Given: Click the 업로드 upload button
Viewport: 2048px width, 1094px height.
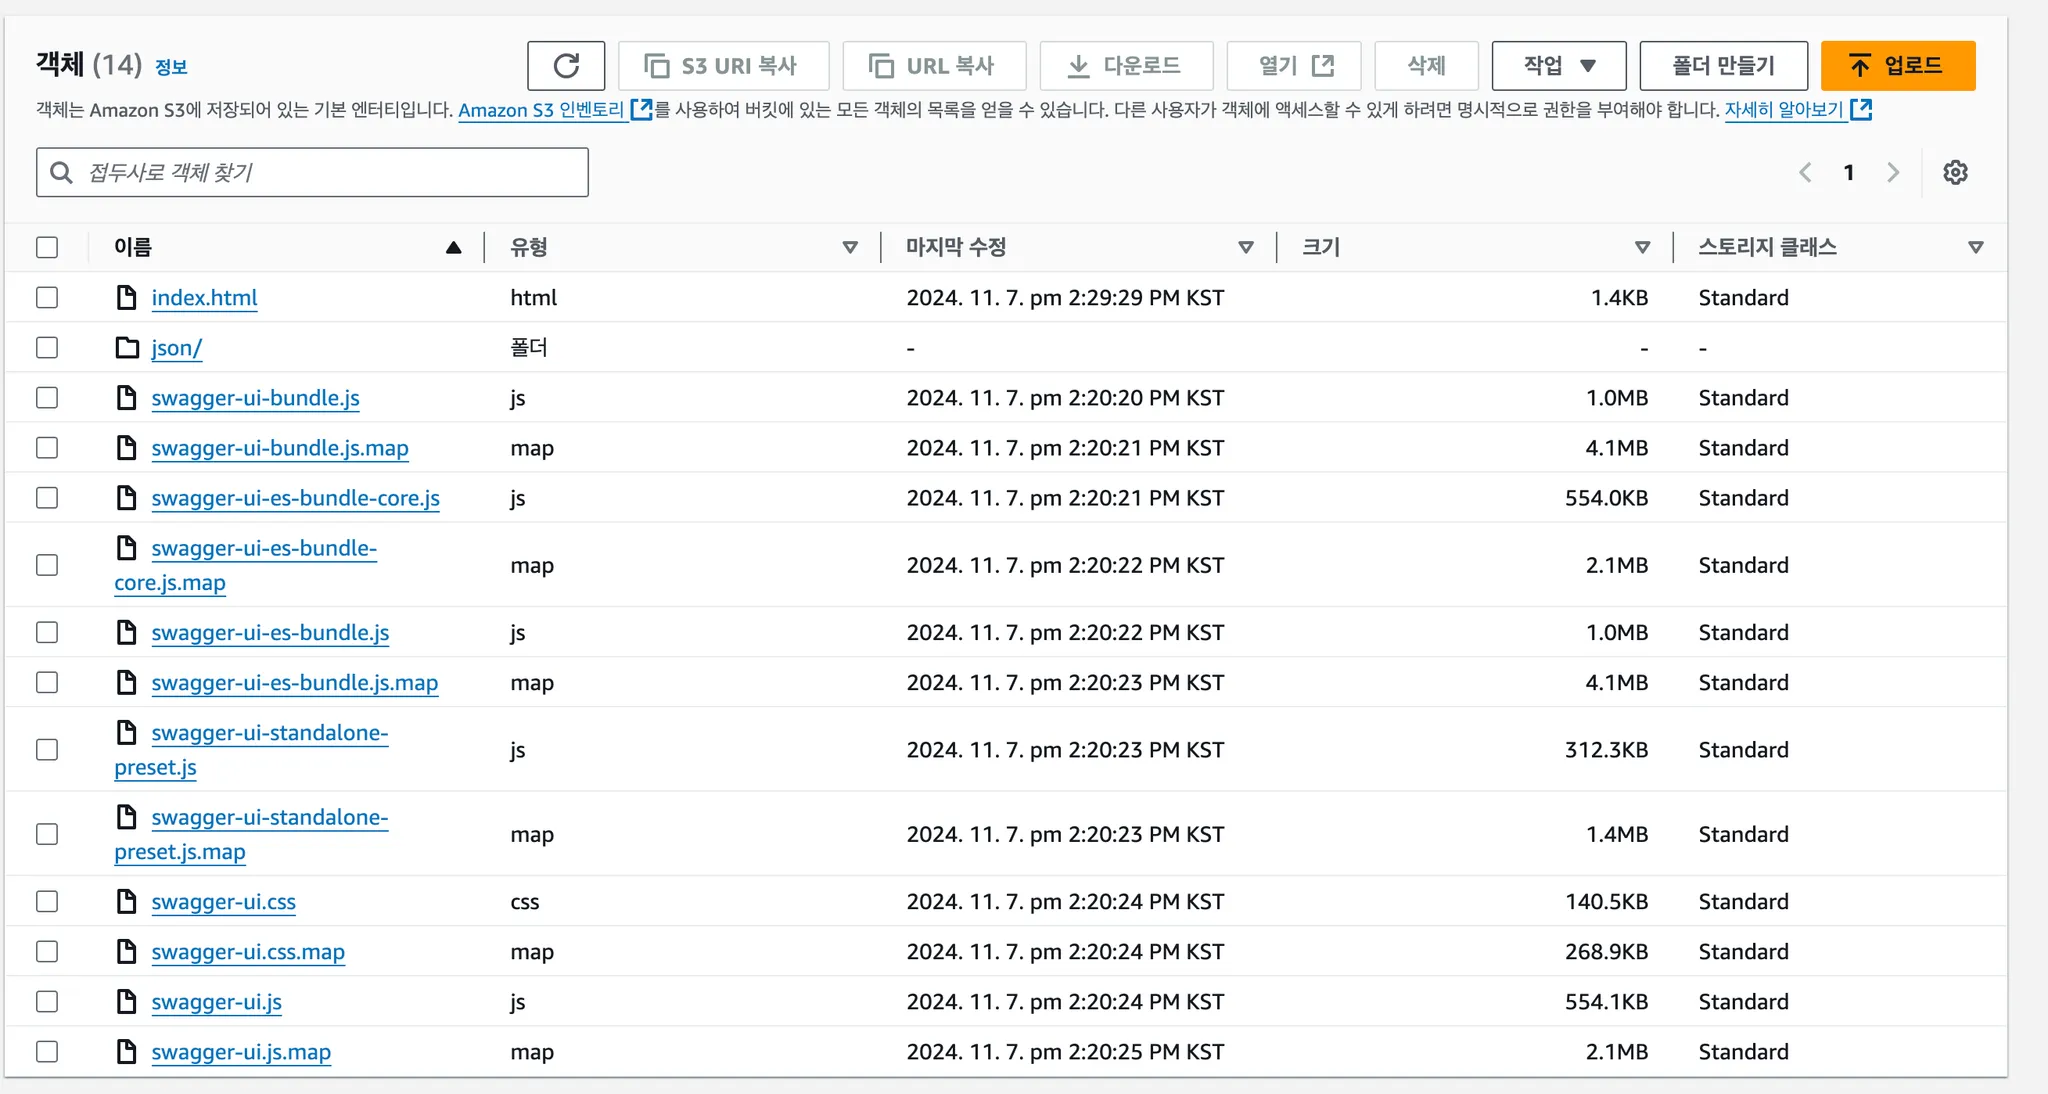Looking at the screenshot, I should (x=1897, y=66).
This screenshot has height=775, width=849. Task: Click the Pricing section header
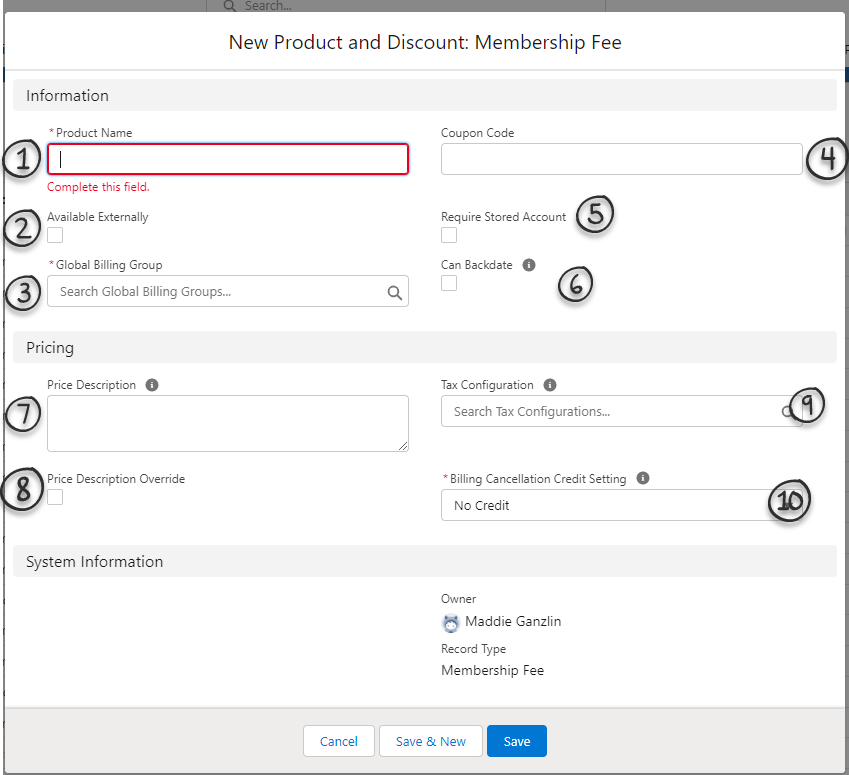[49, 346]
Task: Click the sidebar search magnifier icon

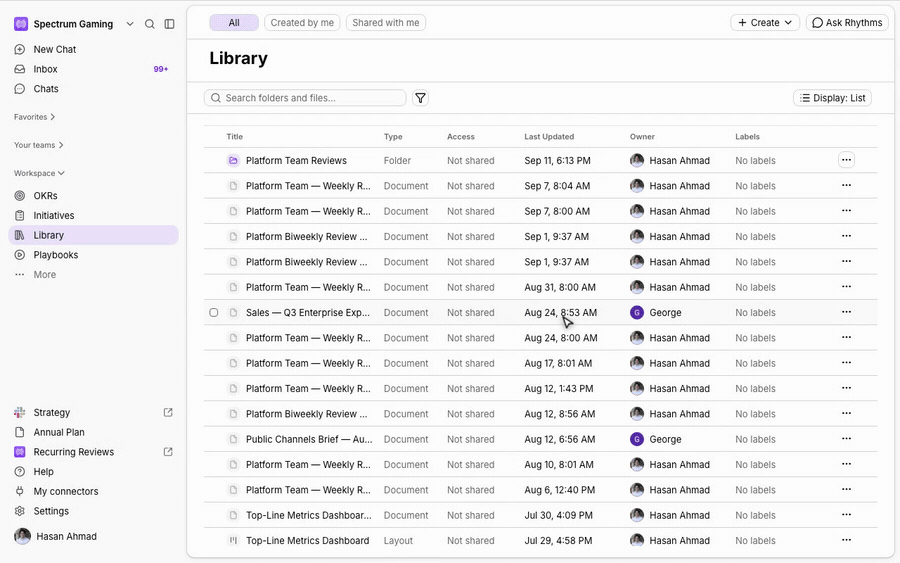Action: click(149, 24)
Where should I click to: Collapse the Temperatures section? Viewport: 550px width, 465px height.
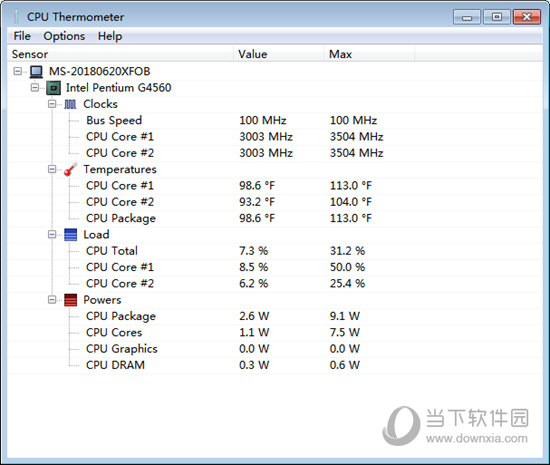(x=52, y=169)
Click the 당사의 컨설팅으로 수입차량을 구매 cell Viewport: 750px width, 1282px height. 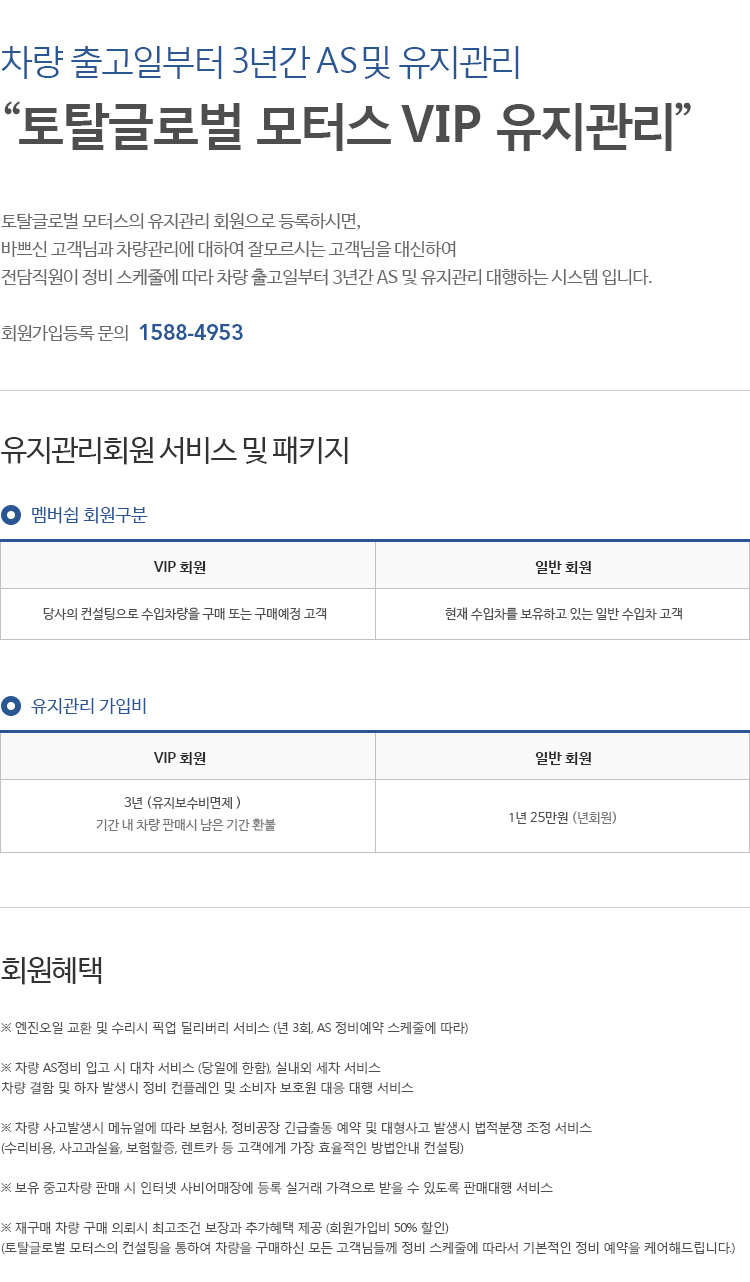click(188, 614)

_Goal of the exercise_
Please show each line from the rows above that contains the string "section", treating uppercase and lowercase as different.

_The solution_
This screenshot has height=775, width=849. Task: Click the Pricing section header
Where should I click to: Collapse the Temperatures section? Viewport: 550px width, 465px height.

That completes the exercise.